- EXERCISE OBJECTIVE: From the entries below, extract every line that includes the word "panel".

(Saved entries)
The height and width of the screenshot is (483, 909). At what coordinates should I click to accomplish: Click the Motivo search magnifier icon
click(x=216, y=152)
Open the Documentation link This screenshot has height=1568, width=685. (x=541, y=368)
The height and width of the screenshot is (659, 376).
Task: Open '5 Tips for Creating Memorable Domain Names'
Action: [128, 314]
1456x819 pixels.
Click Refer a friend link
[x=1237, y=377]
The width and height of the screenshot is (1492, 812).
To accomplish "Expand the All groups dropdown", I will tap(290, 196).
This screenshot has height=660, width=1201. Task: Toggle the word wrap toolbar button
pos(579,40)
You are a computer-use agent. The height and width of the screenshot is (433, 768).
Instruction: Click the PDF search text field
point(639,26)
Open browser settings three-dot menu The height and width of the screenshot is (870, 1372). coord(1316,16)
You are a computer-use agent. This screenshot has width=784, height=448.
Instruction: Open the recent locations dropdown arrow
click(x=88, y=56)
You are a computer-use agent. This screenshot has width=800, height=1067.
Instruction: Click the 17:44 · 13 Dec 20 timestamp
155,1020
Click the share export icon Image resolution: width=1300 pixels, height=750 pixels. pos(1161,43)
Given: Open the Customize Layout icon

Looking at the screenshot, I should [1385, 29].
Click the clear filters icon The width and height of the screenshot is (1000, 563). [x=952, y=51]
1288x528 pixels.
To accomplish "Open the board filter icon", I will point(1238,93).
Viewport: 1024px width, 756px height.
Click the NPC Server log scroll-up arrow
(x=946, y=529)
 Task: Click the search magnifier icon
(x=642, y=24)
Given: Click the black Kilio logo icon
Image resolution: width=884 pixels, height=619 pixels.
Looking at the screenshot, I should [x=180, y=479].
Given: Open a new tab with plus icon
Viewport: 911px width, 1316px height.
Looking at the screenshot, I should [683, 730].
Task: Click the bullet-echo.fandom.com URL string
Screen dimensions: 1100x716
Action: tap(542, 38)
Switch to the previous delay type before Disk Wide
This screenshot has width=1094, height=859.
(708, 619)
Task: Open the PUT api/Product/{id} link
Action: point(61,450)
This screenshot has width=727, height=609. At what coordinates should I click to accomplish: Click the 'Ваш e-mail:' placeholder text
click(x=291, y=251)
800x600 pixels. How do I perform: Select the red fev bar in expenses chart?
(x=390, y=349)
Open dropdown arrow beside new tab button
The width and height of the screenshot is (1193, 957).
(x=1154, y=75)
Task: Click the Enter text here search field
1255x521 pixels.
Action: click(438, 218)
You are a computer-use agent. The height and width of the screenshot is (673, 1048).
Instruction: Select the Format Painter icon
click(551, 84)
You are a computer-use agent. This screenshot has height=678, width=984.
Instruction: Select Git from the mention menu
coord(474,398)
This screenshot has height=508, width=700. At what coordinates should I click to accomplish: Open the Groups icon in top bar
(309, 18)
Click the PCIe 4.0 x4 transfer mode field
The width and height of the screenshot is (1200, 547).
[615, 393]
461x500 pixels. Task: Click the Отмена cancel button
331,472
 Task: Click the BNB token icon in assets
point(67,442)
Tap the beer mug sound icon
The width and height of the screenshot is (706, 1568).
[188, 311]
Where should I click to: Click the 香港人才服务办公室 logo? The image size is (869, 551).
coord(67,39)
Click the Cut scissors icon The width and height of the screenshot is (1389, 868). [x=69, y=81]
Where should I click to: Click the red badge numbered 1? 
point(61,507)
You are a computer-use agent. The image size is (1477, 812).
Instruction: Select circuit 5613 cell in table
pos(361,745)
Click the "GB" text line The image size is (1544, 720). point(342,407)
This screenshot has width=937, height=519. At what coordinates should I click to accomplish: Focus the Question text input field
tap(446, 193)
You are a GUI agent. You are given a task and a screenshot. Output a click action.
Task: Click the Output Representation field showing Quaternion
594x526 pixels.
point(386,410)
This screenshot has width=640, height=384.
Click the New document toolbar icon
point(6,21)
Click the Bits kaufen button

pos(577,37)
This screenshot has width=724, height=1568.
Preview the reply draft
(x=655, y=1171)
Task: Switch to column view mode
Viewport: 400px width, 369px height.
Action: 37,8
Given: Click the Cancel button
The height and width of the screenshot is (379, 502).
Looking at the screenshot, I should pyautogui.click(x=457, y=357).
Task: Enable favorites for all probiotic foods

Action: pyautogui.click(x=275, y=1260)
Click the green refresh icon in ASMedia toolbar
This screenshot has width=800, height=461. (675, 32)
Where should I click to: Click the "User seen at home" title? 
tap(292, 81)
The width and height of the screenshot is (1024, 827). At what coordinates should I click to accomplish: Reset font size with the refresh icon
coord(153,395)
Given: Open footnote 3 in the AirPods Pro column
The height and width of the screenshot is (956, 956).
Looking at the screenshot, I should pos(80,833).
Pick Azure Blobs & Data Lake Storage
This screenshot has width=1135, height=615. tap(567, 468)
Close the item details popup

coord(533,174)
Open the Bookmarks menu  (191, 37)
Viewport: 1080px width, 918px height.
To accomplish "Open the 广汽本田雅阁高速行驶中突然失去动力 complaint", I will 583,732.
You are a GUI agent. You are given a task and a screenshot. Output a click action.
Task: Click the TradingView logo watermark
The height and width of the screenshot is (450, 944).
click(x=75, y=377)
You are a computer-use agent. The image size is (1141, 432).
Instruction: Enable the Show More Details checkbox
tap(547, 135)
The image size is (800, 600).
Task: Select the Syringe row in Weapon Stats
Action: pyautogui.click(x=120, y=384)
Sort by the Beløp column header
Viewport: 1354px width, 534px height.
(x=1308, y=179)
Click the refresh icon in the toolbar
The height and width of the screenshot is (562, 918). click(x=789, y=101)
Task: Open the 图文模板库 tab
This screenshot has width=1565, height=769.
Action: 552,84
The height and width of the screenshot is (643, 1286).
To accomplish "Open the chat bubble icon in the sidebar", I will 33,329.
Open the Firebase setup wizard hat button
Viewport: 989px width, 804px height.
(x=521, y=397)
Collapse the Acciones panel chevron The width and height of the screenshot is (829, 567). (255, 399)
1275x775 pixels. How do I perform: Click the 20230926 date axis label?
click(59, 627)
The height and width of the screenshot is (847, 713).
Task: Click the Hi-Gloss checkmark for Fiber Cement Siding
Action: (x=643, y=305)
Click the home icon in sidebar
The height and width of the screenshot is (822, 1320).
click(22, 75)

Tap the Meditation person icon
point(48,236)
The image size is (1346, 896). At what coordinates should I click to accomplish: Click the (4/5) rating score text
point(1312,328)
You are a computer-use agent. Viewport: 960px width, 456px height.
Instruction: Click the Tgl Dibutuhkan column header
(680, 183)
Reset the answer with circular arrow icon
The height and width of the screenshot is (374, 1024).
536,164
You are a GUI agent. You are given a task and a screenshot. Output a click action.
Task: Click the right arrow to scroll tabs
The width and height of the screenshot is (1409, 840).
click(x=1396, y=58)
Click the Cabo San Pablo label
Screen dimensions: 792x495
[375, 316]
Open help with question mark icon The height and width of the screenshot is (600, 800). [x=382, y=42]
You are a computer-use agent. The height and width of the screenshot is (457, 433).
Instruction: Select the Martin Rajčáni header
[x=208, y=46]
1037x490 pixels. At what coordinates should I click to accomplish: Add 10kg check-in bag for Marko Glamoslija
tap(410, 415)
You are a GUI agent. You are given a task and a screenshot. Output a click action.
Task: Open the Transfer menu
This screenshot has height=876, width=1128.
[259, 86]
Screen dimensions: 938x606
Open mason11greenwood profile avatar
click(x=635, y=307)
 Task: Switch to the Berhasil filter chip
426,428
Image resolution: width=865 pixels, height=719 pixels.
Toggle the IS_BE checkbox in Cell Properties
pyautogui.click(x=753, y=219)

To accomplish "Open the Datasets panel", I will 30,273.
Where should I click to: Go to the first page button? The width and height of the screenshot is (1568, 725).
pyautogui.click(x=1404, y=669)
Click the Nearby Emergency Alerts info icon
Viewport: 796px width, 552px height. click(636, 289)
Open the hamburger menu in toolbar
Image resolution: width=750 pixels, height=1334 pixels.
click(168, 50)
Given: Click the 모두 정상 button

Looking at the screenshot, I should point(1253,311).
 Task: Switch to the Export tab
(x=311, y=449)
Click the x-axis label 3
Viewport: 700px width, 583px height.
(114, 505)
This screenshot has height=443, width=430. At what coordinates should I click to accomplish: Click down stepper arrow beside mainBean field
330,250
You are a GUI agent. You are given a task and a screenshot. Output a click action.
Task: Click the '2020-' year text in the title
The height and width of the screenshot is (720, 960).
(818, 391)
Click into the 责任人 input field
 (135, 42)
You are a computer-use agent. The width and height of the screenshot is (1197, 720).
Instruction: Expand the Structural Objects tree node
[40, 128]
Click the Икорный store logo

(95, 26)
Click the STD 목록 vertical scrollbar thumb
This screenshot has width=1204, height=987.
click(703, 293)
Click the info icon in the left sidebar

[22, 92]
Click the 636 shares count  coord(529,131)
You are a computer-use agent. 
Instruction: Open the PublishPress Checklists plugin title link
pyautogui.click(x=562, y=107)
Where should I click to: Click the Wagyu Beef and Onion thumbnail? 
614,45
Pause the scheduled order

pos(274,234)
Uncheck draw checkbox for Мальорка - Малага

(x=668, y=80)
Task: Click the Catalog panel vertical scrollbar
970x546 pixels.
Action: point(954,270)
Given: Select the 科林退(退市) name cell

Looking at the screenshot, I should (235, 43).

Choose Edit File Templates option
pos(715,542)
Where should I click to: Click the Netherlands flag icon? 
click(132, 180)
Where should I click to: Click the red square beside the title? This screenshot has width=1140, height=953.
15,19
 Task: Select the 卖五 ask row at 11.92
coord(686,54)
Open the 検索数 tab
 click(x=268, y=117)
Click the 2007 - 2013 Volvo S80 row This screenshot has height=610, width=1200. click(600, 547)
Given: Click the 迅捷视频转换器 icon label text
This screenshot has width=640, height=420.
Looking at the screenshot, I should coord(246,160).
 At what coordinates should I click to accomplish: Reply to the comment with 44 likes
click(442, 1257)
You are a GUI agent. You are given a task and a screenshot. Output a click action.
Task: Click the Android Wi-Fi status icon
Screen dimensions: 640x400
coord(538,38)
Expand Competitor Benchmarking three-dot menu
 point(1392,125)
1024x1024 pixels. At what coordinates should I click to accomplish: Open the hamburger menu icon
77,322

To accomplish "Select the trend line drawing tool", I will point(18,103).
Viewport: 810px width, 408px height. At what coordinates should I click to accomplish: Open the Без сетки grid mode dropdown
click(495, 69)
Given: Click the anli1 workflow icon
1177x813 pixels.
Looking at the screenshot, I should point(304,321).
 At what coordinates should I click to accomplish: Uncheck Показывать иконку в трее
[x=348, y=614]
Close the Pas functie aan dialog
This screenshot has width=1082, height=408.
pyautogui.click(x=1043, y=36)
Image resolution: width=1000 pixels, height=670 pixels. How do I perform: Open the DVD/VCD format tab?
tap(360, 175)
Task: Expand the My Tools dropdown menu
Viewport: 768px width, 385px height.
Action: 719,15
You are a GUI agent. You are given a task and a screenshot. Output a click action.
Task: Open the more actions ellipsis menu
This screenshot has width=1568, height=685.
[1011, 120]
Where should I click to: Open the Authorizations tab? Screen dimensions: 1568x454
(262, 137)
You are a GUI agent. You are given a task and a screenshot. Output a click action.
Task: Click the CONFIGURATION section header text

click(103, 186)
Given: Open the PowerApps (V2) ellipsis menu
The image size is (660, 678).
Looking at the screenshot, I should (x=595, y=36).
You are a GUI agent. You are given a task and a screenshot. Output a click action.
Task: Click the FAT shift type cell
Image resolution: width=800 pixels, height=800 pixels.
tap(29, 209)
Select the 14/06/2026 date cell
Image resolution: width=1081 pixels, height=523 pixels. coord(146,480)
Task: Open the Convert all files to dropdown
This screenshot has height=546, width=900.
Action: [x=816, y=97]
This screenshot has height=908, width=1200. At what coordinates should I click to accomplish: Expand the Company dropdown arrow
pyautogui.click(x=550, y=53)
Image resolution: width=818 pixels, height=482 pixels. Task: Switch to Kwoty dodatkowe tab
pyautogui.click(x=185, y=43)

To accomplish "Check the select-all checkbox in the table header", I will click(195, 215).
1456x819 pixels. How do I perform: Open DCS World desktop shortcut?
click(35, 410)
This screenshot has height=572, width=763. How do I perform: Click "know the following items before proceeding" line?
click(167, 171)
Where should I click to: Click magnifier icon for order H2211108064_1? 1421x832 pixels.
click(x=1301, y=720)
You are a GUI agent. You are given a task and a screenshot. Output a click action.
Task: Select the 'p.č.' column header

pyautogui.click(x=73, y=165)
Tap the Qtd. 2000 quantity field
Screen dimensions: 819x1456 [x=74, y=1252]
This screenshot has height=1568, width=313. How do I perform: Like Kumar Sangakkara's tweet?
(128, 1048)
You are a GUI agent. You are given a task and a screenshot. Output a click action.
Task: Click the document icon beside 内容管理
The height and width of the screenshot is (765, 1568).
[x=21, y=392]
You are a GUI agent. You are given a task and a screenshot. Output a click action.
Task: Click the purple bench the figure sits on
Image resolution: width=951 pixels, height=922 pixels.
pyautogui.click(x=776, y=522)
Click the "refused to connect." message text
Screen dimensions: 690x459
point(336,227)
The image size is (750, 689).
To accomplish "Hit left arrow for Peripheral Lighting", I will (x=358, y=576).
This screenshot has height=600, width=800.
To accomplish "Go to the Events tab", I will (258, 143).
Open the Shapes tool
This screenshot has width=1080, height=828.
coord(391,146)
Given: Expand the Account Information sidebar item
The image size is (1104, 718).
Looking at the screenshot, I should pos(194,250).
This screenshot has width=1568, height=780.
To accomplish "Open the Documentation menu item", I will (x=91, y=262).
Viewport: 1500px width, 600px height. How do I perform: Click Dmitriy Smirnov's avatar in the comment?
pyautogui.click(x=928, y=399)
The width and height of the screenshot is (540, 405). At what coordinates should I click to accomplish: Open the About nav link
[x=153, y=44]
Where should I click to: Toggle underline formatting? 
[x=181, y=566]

- WORKED SOLUTION:
Collapse the Acciones panel chevron The width and height of the screenshot is (829, 567). (255, 399)
To accomplish "Open the Datasets panel", I will 30,273.
Task: Click the Catalog panel vertical scrollbar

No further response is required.